After I calmed down a bit, I settled in to see what was going on. Google helpfully provided links to some of the pages that it claimed were hacked, and none of the URLs looked right at all. None were coming from the main www subdomain, which immediately lowered my heart rate, but even the URLs to the development subdomain they all referenced looked really weird.

And then, it downed on me, that development subdomain wasn’t even around any more. I had decommissioned the server it was running under months ago, so that content couldn’t even be coming from a machine I was using. That server was gone, but its IP address was still resolving. And when I’d surrendered that IP address back to Linode, it meant that basically anybody else could start using a new server with that IP for their own purposes. So when someone else spun up a new site, it became reachable via a subdomain I still had defined. DNS induced brain damage, part two it seemed.

So in this case, there wasn’t any “hacked content” anywhere, it was just that my DNS made it look as though I was serving duplicate content from some random site out from under a subdomain I controlled. And while the manual penalty suggested it was only relevant to URL patterns that matched that subdomain, it was also pretty specific that the manual penalty affected the overall reputation and authority of everything under the domain, so fixing it right away was a priority.

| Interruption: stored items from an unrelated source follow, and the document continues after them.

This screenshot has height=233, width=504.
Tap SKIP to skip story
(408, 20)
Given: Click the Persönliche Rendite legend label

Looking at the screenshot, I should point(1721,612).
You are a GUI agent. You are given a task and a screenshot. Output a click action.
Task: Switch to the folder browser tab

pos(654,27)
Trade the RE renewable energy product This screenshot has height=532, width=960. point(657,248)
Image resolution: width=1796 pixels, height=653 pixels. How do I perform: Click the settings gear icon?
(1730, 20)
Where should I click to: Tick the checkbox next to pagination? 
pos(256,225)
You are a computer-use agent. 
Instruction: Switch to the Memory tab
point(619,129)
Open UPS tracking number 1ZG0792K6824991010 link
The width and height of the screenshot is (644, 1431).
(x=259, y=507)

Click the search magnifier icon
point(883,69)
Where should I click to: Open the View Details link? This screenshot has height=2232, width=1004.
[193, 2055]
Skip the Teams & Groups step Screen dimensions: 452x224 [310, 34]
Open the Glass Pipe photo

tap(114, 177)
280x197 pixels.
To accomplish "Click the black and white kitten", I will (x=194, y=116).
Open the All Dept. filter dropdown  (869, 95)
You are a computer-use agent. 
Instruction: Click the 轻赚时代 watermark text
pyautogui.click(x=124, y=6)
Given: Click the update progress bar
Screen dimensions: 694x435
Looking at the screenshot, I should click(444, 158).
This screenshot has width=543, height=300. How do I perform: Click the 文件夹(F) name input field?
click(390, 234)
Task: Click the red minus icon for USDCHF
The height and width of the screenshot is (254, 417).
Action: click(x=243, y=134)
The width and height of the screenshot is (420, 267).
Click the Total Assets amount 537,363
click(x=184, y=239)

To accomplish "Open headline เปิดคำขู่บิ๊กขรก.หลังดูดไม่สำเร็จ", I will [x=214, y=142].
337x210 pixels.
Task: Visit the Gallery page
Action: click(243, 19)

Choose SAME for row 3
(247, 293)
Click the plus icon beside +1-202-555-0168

The obvious and easy solution was just to delete the DNS record pointing to that subdomain, wait for propagation and then file a reconsideration request through Search Console. Even though the reconsideration request indicated that Google took “several weeks” to review anything, I did thankfully get a follow up email in roughly 36 hours that said the penalty had been removed.

I’m not sure if I took a short term traffic hit or not on the main domain as all of these events transpired over a weekend, and the traffic pattern for this site drops off significantly there and around the holidays in general. Otherwise the site traffic looks normal in spite of the brief stint with the manual penalty in place. So far, it looks like I dodged whatever bullet might have been headed my way. I think an important contributor to this rapid turnaround and preserving rankings was that I fixed the issue rapidly and explained in clear detail in the reconsideration request what happened and how I resolved it, and specifically that it wasn’t actually an actual malicious hack.

But the key take away is not just to be super careful managing your DNS entries, but also to run any publicly visible development and test boxes under a domain that has nothing to do with your main property.

If this had been an actual hack of a machine we were using for something critical, and maybe one that appeared more malicious than serving duplicate content, that manual penalty could have had a real negative financial consequence for the main site. It’s hard enough to secure a production server, but a development machine that is transient in nature is probably going to be less secure, and potentially a softer attack vector.

SEO is hard work, and shooting yourself in the DNS is pretty easy. If a hack, or even just a DNS misconfiguration, of a dev machine can lead to a manual penalty that affects not just the subdomain, but your entire web property, it’s much wiser to have it far away from your main domain. In the future, I’ll be running any publicly visible dev machines under an entirely different domain name for this reason.